The project systematically generates adversarial examples using various methods, calculates the corresponding Saliency Maps for both the original and adversarial inputs, and quantifies the change in these explanations using a set of comparative metrics. The goal is to assess the robustness of Saliency Maps as a trustworthy explainability method in the presence of minor input perturbations.
You need Python 3.13 and a working environment manager (like conda or venv) to run the experiments.
The necessary dependencies are listed in the requirements.txt file.
If you use Conda, you can set up the required environment using the following commands:
-
Create a Conda environment
conda create -n adv_saliency python=3.13
-
Activate the environment:
conda activate adv_saliency
-
Install dependencies using the provided
requirements.txtfile:pip install -r requirements.txt
-
Deactivate the environment when finished:
conda deactivate
The core logic is divided into two Python scripts handling the adversarial generation and metric calculation. The results are stored in CSV files.
The batch_wise_pipeline.py script generates untargeted adversarial examples for various attacks available in the Foolbox library. It computes saliency maps and comparison metrics for each image. The script takes a command-line argument indicating the index of the attack-group to use (all attacks are given in a list of dictionaries, containing the foolbox attack and the epsilon values to use for the adversarial attack).

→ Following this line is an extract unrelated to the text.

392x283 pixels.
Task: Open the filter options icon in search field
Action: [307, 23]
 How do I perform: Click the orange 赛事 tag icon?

The targeted_batch_wise_pipeline.py script generates targeted adversarial examples for various attacks available in the Foolbox library. It computes saliency maps and comparison metrics for each image. The script takes a command-line argument indicating the index of the attack-group to use (all attacks are given in a list of dictionaries, containing the foolbox attack and the epsilon values to use for the adversarial attack).

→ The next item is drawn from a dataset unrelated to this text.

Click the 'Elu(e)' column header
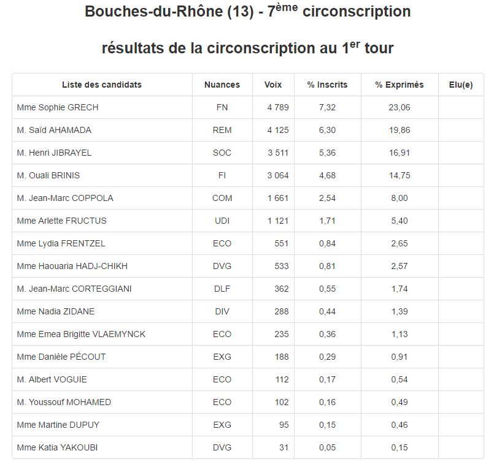Viewport: 494px width, 467px height. 460,85
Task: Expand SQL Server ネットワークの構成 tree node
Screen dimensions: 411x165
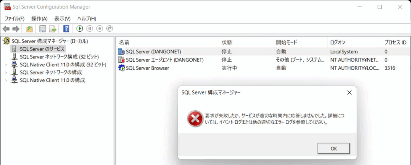Action: tap(6, 72)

The analysis of the calculated metrics is executed in various jupyter notebooks ranging from EDA to clustering of the methods/attacks.

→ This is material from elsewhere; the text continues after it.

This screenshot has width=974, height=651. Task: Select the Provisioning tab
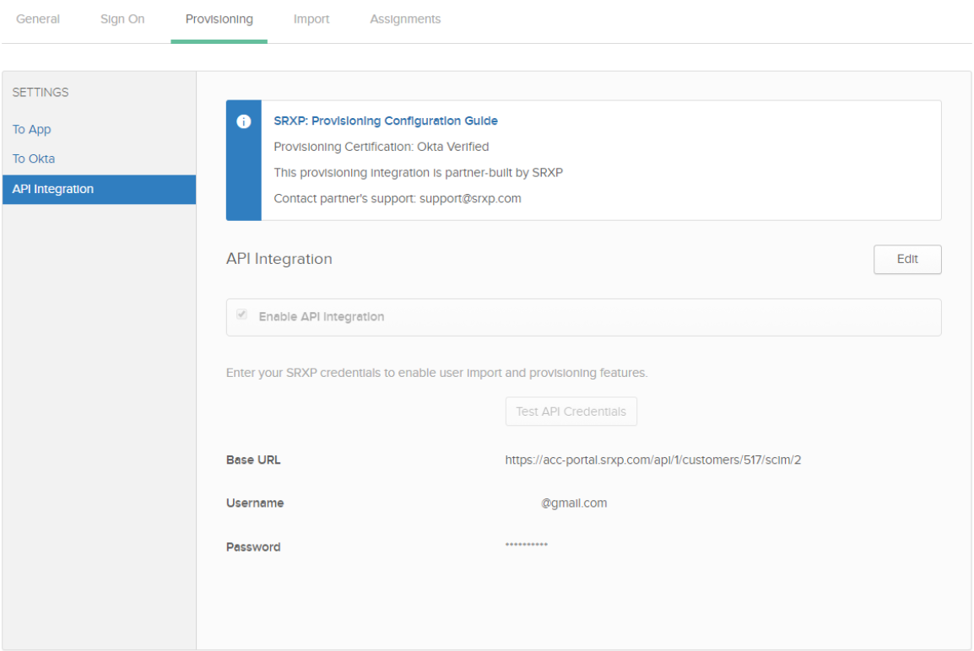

Different datasets can be used by editing the load_and_transform_images() function in the batch_wise_pipeline.py. The function should return a tensor of preprocessed images and a tensor of labels (class_ids)
Other models can be used by modifying the following code (using a pytorch model)
weights = ResNet50_Weights.DEFAULT
model = resnet50(weights=weights).eval()
model = model.to(device)
preprocess = weights.transforms()
bounds = (-2.4, 2.8)
fmodel = fb.PyTorchModel(model, bounds=bounds, preprocessing=None)